Thursday, 24 January 2008
Hanson talks balls
I am the proud manager of a hugely unsuccessful Fantasy Football team with the Daily Telegraph. The venerable Alan Hansen is the resident celebrity pundit and earns his endorsement fee by writing (or maybe just approving ) the odd email newsletter.
We're used to sports pundits talking rubbish, but this email takes the half-time orange.

The one good thing about being a TFF manager as opposed to the real thing is at least you shouldn't get the sack. Newcastle have about as much patience as a closed down hospital and so Big Sam Allardyce has now been reduced to something a lot smaller.
Pardon, Alan? Have you been at the scotch?
Firstly, the verbal pun on patience/patients doesn't really work written down, especially as the use of the determiner 'much' isn't appropriate for the alternate meaning. You can't say a hospital has much patients. However the funniest aspect of this garbled paragraph is the implication that Sam Allardyce used to be bigger than a closed down hospital. I suppose that would justify the nickname Big Sam.
Anyone familiar with BBC football coverage will be aware that, due to Hansen's favourite sitting position – slouched and splayed, his modifiers are not the only things to be seen dangling.
Labels: dangling modifiers, determiners, newspapers, Pundrity
Monday, 31 December 2007
The Scottish Football Pundit's Dictionary, Part 3
Another superb effort by Andy Gray on last night's The Last Word.
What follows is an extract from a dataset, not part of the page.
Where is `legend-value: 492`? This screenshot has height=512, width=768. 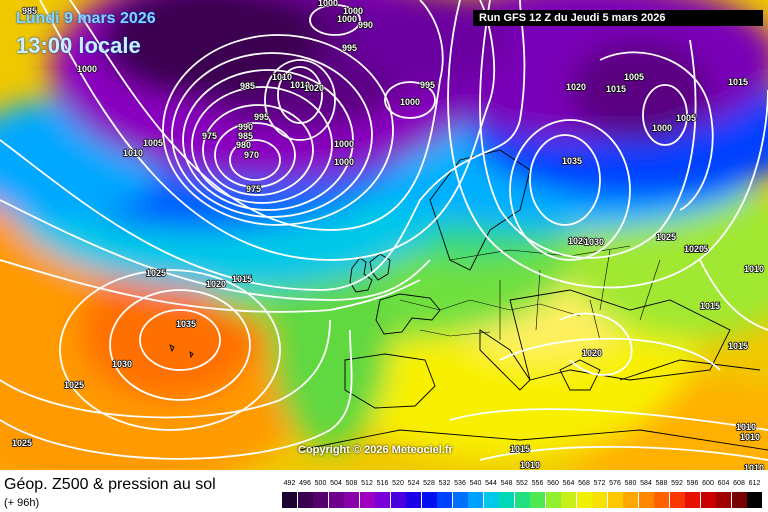 legend-value: 492 is located at coordinates (290, 484).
Whilst discussing Blackburn Rovers striker Roque Santa Cruz's talents for off-the-ball movement, Gray deployed the following sentence:
From time to time, he's always on the move.
Would... you... believe it... Richard.
Saturday, 1 September 2007
The Scottish Football Pundit's Dictionary, Part 2
Another wonderful entry, introduced by Craig Burley during Setanta Sports' coverage of the Man Utd vs Sunderland game on Saturday:
Incise (adjective):
A combination of 'incisive' and 'precise'; typically used to describe particularly effective attacking play.
Labels: Pundrity
Sunday, 19 August 2007
Unbelievable, Richard
There's no argument over the fact that Andy Gray is the best football pundit on British television.
Tonight, on Sky Sports' peerless The Last Word, he surpassed himself with two wonderful additions to the English language:
Evolvement (noun):
A sporting alternative to 'evolution'; typically used to describe a measurable development in an individual's sporting prowess.
Unexplicable (adjective):
A sporting alternative to 'inexplicable'; deployed when criticising poor defending or egregious refereeing decisions.